Back in the 70’s and early 80’s squatters were dirty hippy/punks that lived in empty hovels that rats would’ve thought twice about moving into.
Those ‘anti-social layabouts’ had nothing better to do than protest and waste taxpayers hard earned cash by claiming twenty-eight pounds a week in benefits. I used to dream of joining their ranks when I was young and idealistic. Alas by the time I was old enough to leave home Thatcher had criminalised the movement and quashed the dreams of another anti-capitalist underachiever. The squatters movement all but disappeared.
Imagine my delight then when I heard Pauline Hanson was questioning whether or not squatters could be trusted with the Australian Tax system. Had I missed the revolution? Old punks and hippies from the seventies and eighties in charge of Australia’s purse strings. This was brilliant, there’d be free festivals from here to billabongawongaloo. All the funds that would normally be spent on wars, coal and toll roads would be reassigned to alternative, radical, progressive projects. The Sydney harbour bridge would be covered in alfalfa. Free hair implants would be offered to uptight bald men.
Hundreds of thousands of dollars in arts grants would be awarded to men who were willing to paint their testicles pink. Which would be a post-modern statement, because they’re already pink! No problem with the squatters in power? Might offend some dinosaurs I suppose. Personally, I believe anyone brave enough to splash oil based external hint of pink on their plum bags shouldn’t be discriminated against.
Now try to imagine the depth of my despair when I learnt that there are two types of squatters. And Hanson wasn’t referring to the youth inspired political uprising I’m so fond of.
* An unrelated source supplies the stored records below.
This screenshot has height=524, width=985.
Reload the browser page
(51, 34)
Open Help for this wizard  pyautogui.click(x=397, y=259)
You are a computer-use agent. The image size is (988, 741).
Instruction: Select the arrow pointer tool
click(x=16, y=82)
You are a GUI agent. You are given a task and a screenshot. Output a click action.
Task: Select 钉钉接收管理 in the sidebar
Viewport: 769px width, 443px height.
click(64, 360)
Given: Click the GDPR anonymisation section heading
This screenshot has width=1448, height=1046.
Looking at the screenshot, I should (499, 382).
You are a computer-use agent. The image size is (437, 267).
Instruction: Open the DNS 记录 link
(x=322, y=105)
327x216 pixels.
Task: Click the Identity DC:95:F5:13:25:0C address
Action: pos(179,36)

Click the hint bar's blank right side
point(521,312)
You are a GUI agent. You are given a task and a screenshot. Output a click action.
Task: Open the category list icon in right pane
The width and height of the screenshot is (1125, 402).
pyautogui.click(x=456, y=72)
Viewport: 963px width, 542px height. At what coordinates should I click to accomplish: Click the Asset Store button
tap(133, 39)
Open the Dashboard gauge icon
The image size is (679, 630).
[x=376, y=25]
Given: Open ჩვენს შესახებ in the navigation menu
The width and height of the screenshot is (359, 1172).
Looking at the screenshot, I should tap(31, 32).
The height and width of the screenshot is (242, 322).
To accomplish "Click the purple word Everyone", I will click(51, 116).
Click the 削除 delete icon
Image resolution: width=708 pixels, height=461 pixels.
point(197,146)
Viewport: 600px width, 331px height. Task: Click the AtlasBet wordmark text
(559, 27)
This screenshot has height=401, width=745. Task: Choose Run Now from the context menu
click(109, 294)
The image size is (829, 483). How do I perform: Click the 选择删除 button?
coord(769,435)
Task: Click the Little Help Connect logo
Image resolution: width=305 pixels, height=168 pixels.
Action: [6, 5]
Turns out that Pauline Hanson, or ‘Donald Trump in drag’ as I like to refer to her, is complaining because the Australian Tax Office are building ‘squat’ toilets at their new home in Melbourne. The W.C’s at HQ will not discriminate against people who don’t shit like Hanson. I’ve never considered the ATO as a radical left-wing organisation, thanks to Pauline I now can.
Twenty percent of ATO employees are originally from non-English speaking countries and allegedly prefer to poo in a hole in the ground. The other eighty percent are the ancestors of convicts but I’ve heard nothing about supplying slop buckets to make them feel at home. That’s discrimination against descendants of convicts, isn’t it?
Hanson is questioning whether or not we can trust people who don’t know how to use westernised crappers to understand the tax system. God forbid some of the ‘un-Australian’ people might even wipe their bums on ‘our’ banknotes. ‘They’ probably don’t even know what money looks like so it would be easy to confuse a fifty dollar bill with toilet paper, or a One Nation policy document.
Of course, Hanson is worrying about nothing because, as usual, she’s ignored Australia’s true cultural heritage. If we hark back to Australia’s first people, remember the ones that have been here for tens of thousands of years, then we’ll probably discover that ‘squatting’ was the predominant method of shit expulsion from our earliest days.
Whilst I didn’t get to live my dream as a ‘house’ squatter I have luckily had the opportunity to experience the other kind. Many years ago in The Forest of Dean, I dug a small hole with a trowel, ‘squatted’ over it and dropped a log.
Of course, I didn’t know what I was doing at the time was ‘squatting’ I thought I was simply having a crap in the woods like a bear. it was a revelation, there was no sitting with my elbows on my knees grimacing, it just slipped out, nice, easy and clean. In hindsight, I don’t know why I didn’t continue the practice. Maybe it was because some racist councillor was fighting behind the scenes to rid England of non-British ‘thrones.’ Or perhaps I believed walking around my neighbourhood with a shovel and digging holes to shit in might bring me to the attention of the local police. Either way, I have fond memories of it and as soon as that new ATO building is open I’m heading down there to squeeze one out. If it’s really as good as I remember I’ll start a campaign to have ‘squat bogs’ put in every town across the land. If I fail I’ll consider dusting off the trowel.